Thomey landed on Iwo Jima Feb. 19, 1945, in the third wave of the assault with the 5th Marine Division, and was wounded before night fell. His companions eventually extracted him from the beach and took him to a medical ship. Thomey ate ice cream that night, nursing his heel, pierced by a bullet from a Japanese defender.

“He cried the first time he told me of eating ice cream while his buddies fought for a toehold on the beach,” said Hennesy, a long-time friend of Thomey’s. “He cried the second time, too.”

Thomey eventually recovered and returned home to his wife, who he had met while attending San Diego State College, which is now San Diego State University.

“He was a writer, you know, and he was working for the school paper,” said, Patricia Thomey, Tedd’s wife of 65 years. “Hitler was already burning books then, so he stacked a pile of books Hitler would have burned and had me sit on them so he could take a picture for the paper.”

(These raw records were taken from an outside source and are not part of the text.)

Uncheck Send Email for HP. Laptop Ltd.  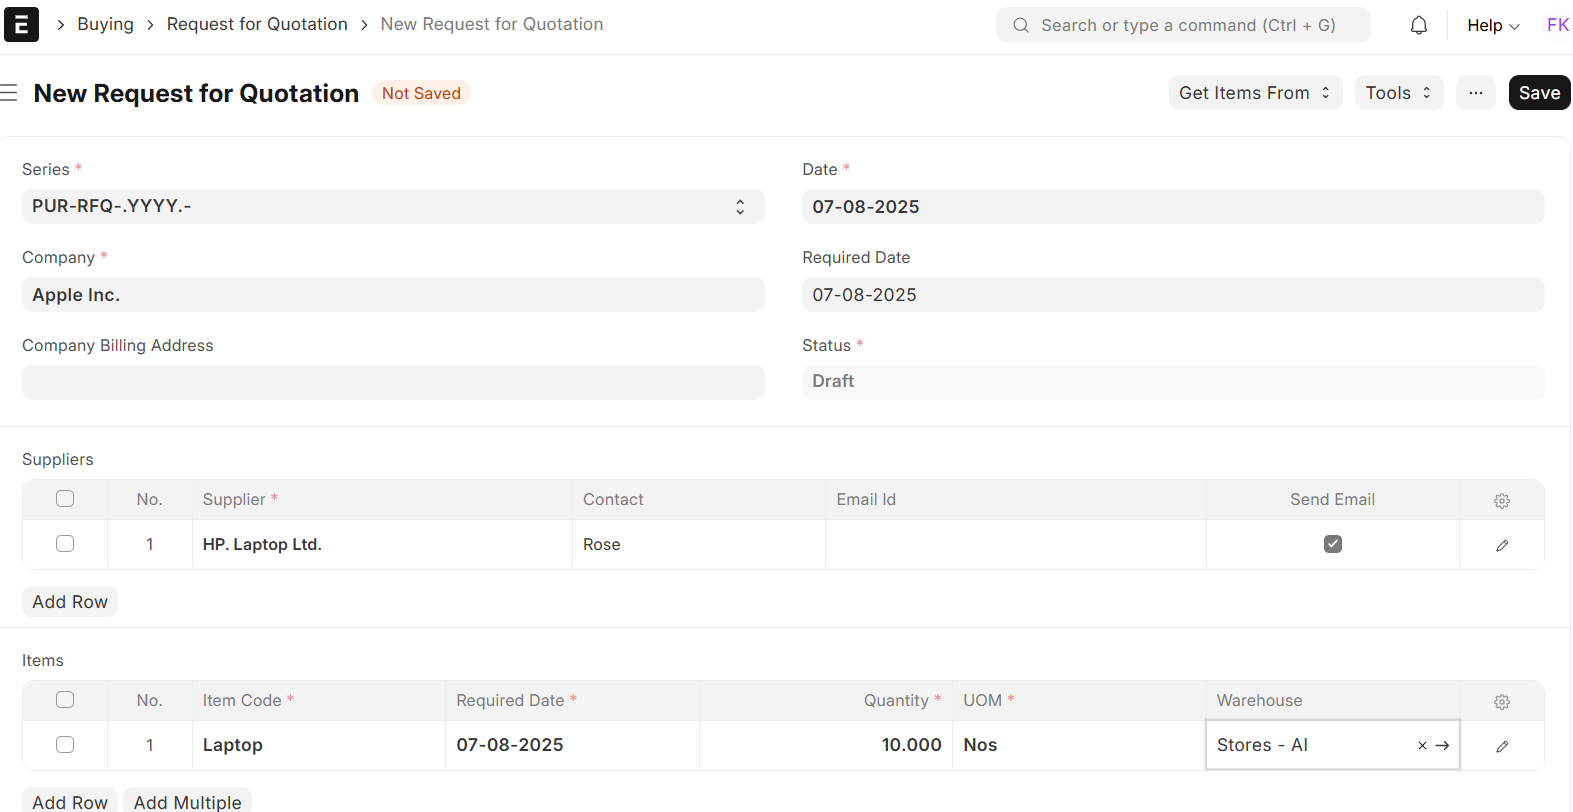pyautogui.click(x=1332, y=544)
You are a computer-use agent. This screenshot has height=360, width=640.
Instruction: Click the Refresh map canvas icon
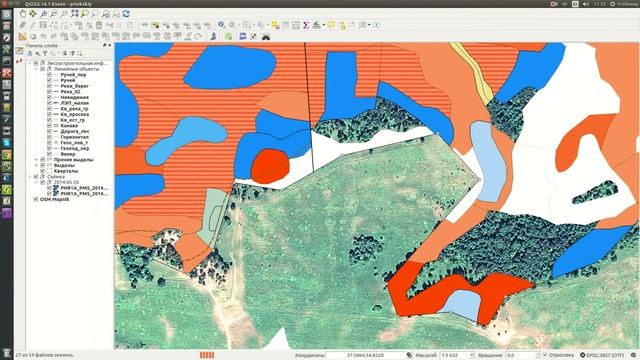point(126,14)
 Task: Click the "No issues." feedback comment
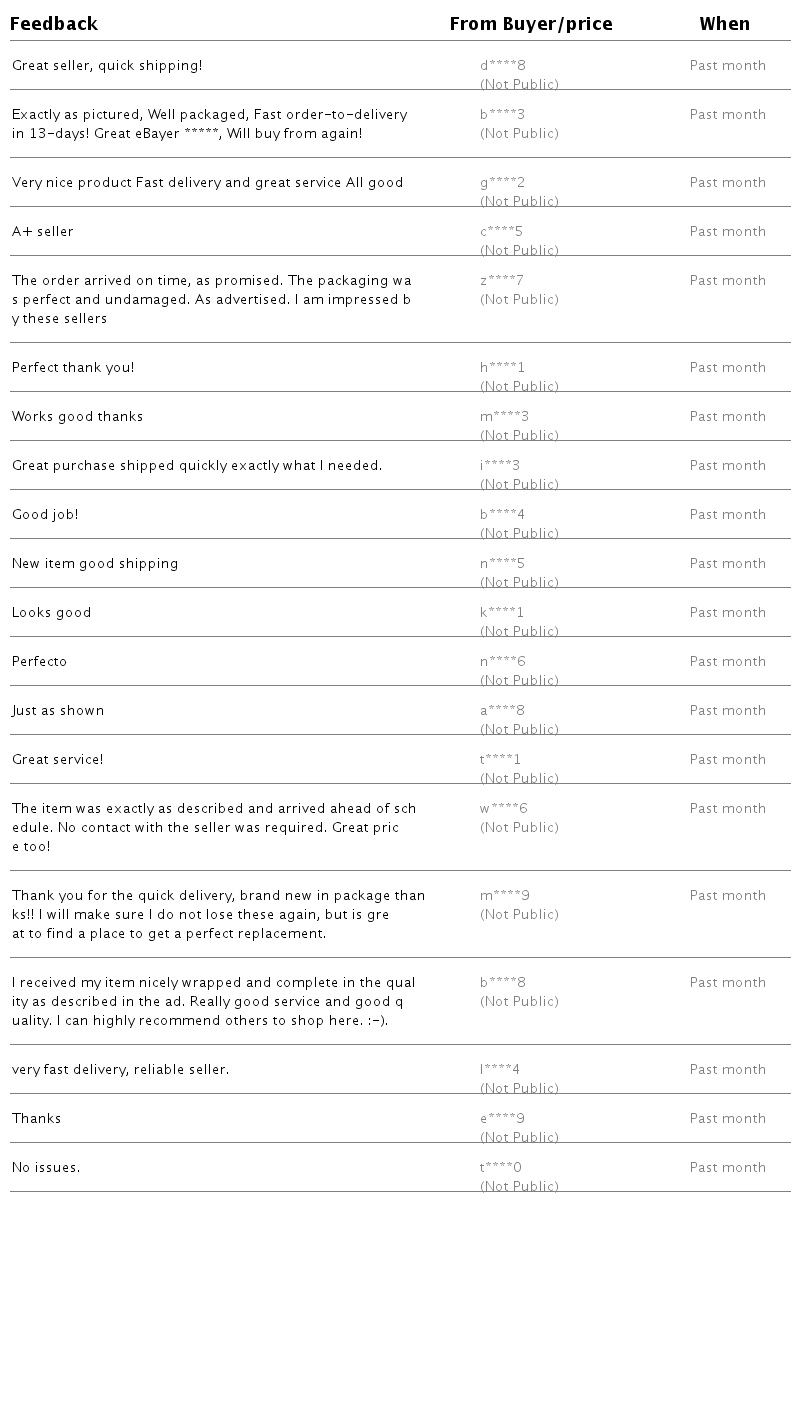pyautogui.click(x=46, y=1168)
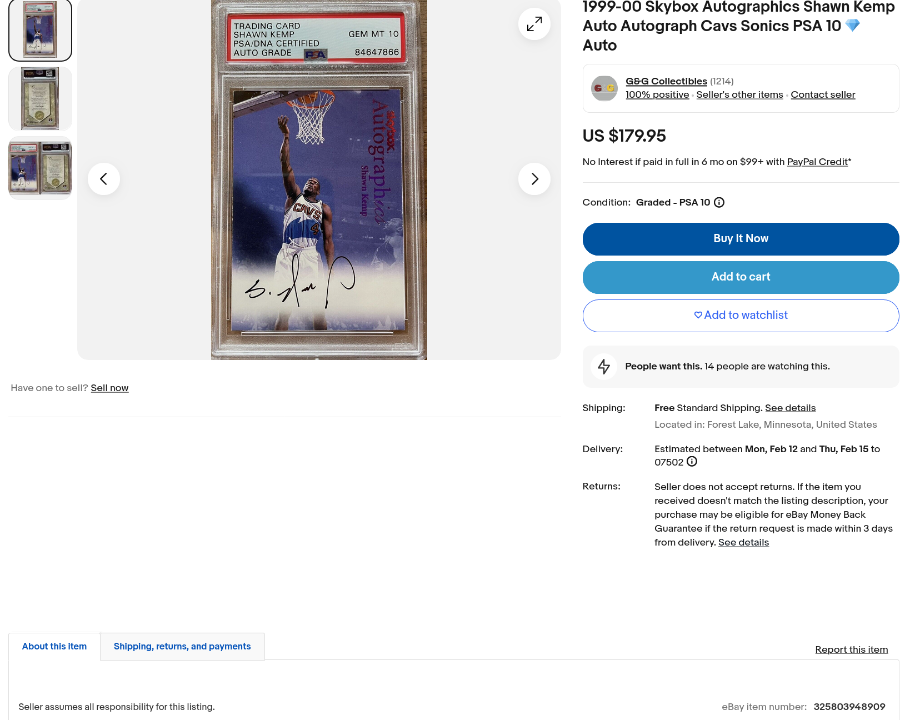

It was around the time Tedd first met Patricia that he decided to join the military. He first visited the Navy, who turned him away because of medical issues. However, the Marine Corps accepted him, allowing him to finish his senior year of college. Tedd and his wife married on Dec. 11, 1943.

“I knew he was going overseas, but everyone had to do their part,” said Patricia. “That’s just how it was.”

After his service, Tedd returned to Southern California where he worked as a journalist for the San Francisco Chronicle, whose photo staff included Joe Rosenthal; the two remained friends until Rosenthal passed away. Later, he worked as a restaurant critic, writing reviews for the Long Beach Independent and Press Telegram.

“I really admired how seriously he took his responsibility,” said Tedd’s daughter Jill. “He was always so fair in his reviews. He’d go in incognito; walk in with his hand over his face or he’d hide behind his menu. And he never identified himself until he was finished eating.”

But Tedd’s proudest accomplishment, aside from serving as a Marine, was setting the record straight about Joe Rosenthal and Marine combat photographer Sgt. Bill Genaust in his book, Immortal Images, according to his family. Critics widely accused the photographers of staging their famous shots, which Tedd found deeply offensive, since Genaust gave his life for his country nine days after recording the flag raising atop Mt. Suribachi.

Tedd’s ambition to disprove the idea that his friends had staged the famous images did not stop with his book; he also hand-carried a bronze plaque honoring Genaust to Iwo Jima. He returned with a film canister filled with the island’s sand.

“He never talked about the war with me because I was working for the Navy and knew what was happening there,” said Patricia. “He never felt the need to go into the details with me. The only thing he ever said about the island was how he remembered the sand and how hard it was to move through.”

Tedd was a poet, a writer, a critic, a husband, father and friend. But, above all he was Marine, a warrior willing to give everything to protect the ones he loved and the freedoms that Americans enjoy and value. Semper Fidelis.